(RECORDS FOR THE EXERCISE Opens)

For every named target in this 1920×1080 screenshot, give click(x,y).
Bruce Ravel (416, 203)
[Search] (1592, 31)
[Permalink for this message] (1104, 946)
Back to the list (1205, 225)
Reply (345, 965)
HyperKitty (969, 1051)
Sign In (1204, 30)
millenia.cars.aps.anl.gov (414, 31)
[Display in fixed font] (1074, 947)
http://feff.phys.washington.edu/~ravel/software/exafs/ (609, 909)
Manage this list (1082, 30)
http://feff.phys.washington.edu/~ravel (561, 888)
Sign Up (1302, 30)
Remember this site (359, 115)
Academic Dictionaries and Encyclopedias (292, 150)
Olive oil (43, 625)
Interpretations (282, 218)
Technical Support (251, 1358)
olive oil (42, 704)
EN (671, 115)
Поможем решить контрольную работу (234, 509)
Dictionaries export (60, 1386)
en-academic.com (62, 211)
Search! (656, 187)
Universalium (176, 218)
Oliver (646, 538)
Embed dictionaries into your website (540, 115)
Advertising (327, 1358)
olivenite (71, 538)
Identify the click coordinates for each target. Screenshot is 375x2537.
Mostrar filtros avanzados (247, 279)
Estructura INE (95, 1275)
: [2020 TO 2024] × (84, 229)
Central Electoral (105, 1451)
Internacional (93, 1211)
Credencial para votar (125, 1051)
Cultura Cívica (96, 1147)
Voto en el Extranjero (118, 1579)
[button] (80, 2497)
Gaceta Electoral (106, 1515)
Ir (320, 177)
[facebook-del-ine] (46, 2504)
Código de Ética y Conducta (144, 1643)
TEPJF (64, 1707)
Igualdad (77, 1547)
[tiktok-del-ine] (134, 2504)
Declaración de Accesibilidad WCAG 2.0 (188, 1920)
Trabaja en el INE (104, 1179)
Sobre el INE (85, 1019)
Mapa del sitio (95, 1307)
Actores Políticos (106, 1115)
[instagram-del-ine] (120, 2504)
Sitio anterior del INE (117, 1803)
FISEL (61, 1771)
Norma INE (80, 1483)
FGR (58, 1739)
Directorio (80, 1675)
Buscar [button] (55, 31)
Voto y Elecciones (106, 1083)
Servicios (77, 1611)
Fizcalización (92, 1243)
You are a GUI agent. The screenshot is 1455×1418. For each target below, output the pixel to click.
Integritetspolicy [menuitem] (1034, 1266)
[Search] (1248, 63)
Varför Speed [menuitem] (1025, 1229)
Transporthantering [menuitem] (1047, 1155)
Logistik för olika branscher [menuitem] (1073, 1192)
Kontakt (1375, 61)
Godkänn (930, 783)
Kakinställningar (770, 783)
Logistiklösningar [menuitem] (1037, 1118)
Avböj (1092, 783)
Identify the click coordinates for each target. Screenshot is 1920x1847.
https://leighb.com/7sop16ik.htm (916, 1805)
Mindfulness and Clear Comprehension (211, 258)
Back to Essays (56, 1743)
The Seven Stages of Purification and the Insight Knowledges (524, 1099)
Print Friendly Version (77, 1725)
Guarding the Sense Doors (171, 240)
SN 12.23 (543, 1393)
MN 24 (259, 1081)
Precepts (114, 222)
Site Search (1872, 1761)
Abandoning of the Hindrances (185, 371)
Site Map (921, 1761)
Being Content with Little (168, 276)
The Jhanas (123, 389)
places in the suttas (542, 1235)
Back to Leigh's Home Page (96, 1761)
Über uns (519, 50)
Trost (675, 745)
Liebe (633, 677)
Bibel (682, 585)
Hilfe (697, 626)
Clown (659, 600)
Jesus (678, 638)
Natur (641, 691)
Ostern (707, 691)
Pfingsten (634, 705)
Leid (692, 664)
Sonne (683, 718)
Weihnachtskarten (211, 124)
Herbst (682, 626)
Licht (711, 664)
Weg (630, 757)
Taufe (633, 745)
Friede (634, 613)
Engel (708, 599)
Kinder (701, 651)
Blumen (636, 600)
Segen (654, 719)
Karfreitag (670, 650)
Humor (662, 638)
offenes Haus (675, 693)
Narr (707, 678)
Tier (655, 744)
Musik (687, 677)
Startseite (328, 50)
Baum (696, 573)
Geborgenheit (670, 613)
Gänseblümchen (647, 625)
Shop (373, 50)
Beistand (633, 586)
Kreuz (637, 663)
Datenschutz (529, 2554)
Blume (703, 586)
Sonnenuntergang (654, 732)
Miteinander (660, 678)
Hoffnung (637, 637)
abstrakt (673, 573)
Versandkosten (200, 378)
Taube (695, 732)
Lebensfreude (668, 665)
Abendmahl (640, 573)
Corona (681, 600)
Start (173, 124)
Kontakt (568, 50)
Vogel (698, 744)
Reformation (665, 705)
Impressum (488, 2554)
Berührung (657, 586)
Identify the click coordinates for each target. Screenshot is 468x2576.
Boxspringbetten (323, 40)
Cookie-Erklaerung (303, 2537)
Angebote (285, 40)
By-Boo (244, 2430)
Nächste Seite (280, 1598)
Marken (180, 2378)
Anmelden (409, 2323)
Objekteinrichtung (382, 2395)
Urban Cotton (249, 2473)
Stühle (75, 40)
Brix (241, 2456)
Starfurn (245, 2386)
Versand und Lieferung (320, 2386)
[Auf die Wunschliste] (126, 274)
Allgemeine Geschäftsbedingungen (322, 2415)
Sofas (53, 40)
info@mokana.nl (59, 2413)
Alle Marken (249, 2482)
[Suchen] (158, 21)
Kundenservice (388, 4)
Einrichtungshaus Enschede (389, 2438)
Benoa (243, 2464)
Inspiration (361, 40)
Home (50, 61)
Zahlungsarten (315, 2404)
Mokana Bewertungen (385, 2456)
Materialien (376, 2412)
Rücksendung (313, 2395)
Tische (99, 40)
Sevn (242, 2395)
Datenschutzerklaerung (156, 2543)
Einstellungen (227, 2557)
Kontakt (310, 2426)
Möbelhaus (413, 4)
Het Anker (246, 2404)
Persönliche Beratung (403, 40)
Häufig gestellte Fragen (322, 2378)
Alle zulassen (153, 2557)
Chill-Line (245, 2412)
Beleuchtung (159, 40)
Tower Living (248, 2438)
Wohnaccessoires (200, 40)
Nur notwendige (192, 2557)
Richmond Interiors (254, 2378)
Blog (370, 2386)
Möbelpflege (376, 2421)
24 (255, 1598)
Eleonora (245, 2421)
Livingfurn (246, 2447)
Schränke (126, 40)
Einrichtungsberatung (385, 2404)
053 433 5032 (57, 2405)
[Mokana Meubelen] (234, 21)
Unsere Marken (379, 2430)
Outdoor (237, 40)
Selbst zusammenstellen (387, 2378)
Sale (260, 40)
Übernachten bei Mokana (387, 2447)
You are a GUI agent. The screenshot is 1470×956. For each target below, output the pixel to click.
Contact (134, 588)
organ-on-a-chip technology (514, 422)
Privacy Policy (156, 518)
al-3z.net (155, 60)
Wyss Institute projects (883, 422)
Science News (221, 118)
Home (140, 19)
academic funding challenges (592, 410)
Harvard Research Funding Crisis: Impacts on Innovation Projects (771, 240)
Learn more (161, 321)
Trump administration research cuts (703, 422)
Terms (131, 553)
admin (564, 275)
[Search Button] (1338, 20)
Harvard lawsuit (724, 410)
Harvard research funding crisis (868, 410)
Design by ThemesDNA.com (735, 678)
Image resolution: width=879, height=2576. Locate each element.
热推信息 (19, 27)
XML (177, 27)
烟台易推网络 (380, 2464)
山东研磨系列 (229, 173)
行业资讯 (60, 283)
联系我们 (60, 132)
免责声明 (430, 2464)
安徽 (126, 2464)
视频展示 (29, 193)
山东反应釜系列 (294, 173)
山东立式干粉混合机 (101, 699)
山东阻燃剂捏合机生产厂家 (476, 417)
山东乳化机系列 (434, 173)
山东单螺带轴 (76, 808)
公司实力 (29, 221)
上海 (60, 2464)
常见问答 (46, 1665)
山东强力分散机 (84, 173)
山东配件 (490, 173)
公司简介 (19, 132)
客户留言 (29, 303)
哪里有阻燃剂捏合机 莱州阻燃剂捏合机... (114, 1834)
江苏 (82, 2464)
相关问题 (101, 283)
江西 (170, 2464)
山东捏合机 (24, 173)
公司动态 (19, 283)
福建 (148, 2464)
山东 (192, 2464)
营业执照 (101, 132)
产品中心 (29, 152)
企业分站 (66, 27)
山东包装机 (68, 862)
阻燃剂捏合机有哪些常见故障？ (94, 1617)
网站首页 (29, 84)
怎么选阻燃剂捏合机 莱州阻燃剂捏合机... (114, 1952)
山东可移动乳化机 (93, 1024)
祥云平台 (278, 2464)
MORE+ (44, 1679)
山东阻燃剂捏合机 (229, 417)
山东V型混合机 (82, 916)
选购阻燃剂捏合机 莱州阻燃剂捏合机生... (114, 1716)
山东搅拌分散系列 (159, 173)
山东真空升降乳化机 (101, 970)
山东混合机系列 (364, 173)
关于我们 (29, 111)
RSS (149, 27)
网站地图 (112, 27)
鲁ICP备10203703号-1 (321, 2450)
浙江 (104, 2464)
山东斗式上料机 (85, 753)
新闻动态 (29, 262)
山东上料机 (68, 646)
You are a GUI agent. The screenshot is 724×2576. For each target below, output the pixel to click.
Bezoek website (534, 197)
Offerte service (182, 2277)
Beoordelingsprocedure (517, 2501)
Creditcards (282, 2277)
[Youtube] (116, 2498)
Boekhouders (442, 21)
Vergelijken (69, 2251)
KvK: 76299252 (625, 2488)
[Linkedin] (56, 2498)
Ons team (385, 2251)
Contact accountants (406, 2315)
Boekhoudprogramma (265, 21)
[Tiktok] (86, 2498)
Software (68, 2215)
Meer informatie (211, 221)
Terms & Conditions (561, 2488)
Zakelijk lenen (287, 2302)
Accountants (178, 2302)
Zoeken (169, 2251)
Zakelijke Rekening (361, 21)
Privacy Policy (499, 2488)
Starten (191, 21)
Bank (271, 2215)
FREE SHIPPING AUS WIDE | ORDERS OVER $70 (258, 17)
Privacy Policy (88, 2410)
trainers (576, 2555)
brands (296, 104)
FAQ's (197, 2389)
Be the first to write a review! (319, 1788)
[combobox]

(RECORDS FOR THE EXERCISE Closes)

Once you reach the line with "Eleonora (245, 2421)" in the data above, copy it and every line after it exactly, up to and including the line with "Terms (131, 553)".

Eleonora (245, 2421)
Livingfurn (246, 2447)
Schränke (126, 40)
Einrichtungsberatung (385, 2404)
053 433 5032 (57, 2405)
[Mokana Meubelen] (234, 21)
Unsere Marken (379, 2430)
Outdoor (237, 40)
Selbst zusammenstellen (387, 2378)
Sale (260, 40)
Übernachten bei Mokana (387, 2447)
You are a GUI agent. The screenshot is 1470×956. For each target below, output the pixel to click.
Contact (134, 588)
organ-on-a-chip technology (514, 422)
Privacy Policy (156, 518)
al-3z.net (155, 60)
Wyss Institute projects (883, 422)
Science News (221, 118)
Home (140, 19)
academic funding challenges (592, 410)
Harvard Research Funding Crisis: Impacts on Innovation Projects (771, 240)
Learn more (161, 321)
Trump administration research cuts (703, 422)
Terms (131, 553)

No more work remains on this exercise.